The emergence of poultry-adapted H9 subtype avian influenza viruses
Published:August 1, 2024
By:Daniel R. Perez / Department of Population Health, College of Veterinary Medicine at the University of Georgia, USA.
Avian influenza is a highly contagious disease that severely affects poultry production and food security. Several countries have developed vaccination programs to prevent and control avian influenza. Unlike currently available vaccines, modified live virus (MLV) vaccines have the potential to be easily mass-applied. Concerns of reversion, recombination, and unintended transmission have slowed the development of MLVs against avian influenza for use in poultry. To address these concerns, we generated reassortment-impaired, non-transmissible, safe, immunogenic, and protective MLVs based on the rearrangement of internal gene segments and additional modifications of the surface gene segments HA and NA. The HA was produced to carry the unique DRPAVIAN peptide marker, whereas NA was modified as a chimera encoding the chicken interleukin-18 (ckIL18) gene (MLV-IL). As a proof of principle and given its economic importance and widespread geographic distribution, we tested the MLV and MLV-IL approaches in chickens against a prototypic H9N2 low pathogenic avian influenza virus (MLV-H9N2 and MLV-H9N2-IL, respectively). In-vitro, the MLV-H9N2 and MLVH9N2-IL candidates were stable and achieved yields similar to the wild-type H9N2 strain.
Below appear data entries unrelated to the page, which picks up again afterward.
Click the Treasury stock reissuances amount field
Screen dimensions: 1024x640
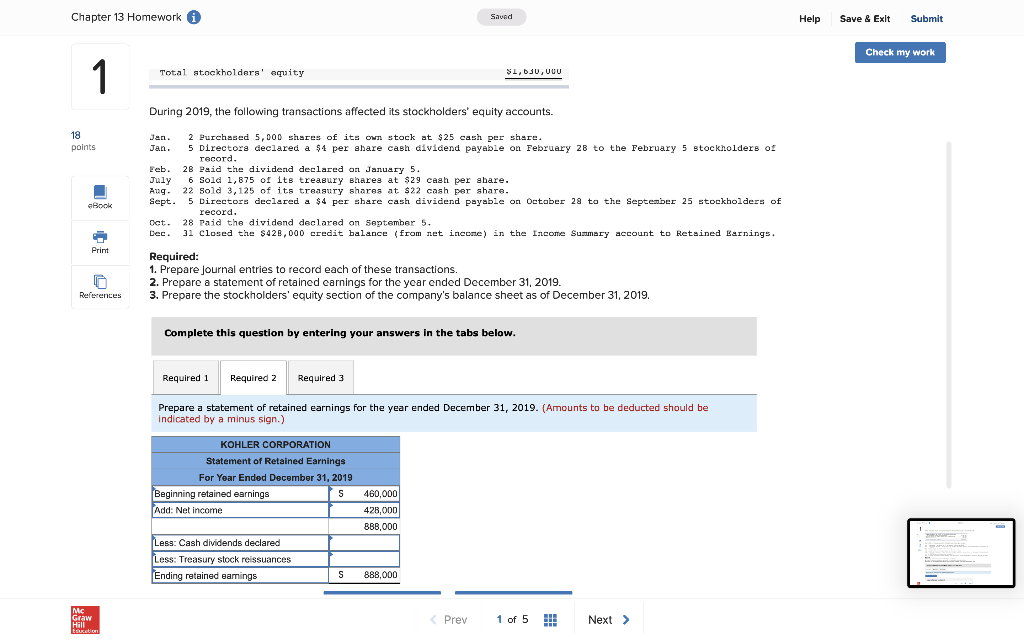pos(364,559)
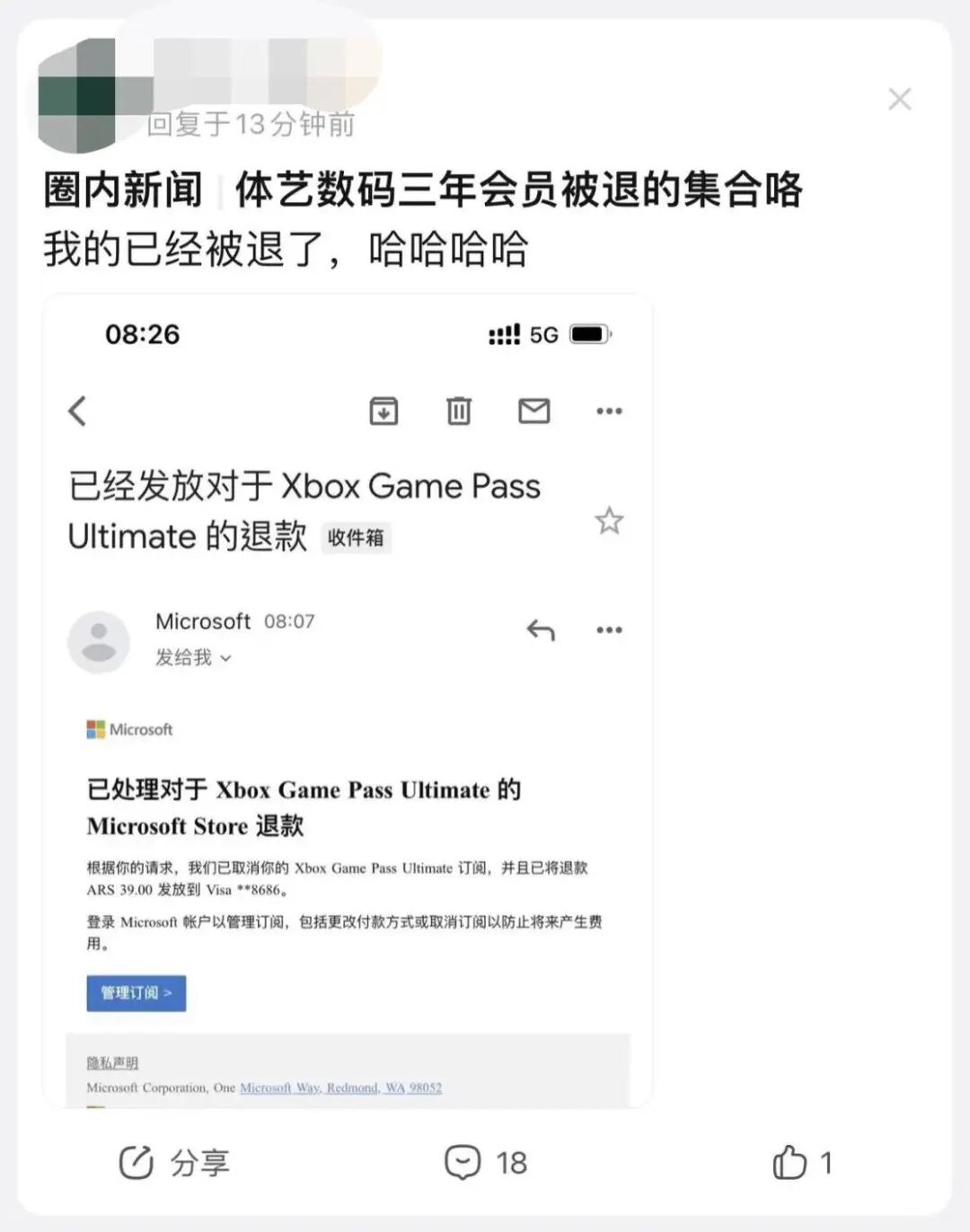Open the Microsoft Way, Redmond address link
The image size is (970, 1232).
[341, 1088]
Co-infection studies with a wild-type H9N2 virus showed that the altered HA segment in the MLV-H9N2 and MLV-H9N2-IL candidates has a fitness disadvantage and did not reassort. Likewise, the modified NA segment in the MLV-H9N2-IL candidate was impaired in reassortment. In-vivo, the MLV-H9N2 and MLV-H9N2-IL candidates did not transmit chicken-to-chicken via direct contact. MLV-H9N2- and MLVH9N2-IL-vaccinated chickens showed no clinical signs upon intranasal vaccination, and all were seroconverted. More importantly, including ckIL18 in the MLV-H9N2-IL vaccine enhanced the generation of neutralizing antibodies, suggesting a role in the host immune response. A significant decrease in viral loads post-challenge demonstrated the protective effect of the MLVs. The MLV-H9N2-IL vaccine administered via drinking water was immunogenic in chickens in a dose-dependent manner and generated levels of neutralizing antibodies after prime and boost predictive of protection, which was later confirmed upon aggressive homologous virus challenge. In summary, this work provides the basis for novel and safe MLVs against avian influenza amenable for mass vaccination.
Keywords: Influenza, H9N2, Vaccine, Modified live virus, MLV, HA, Immune response.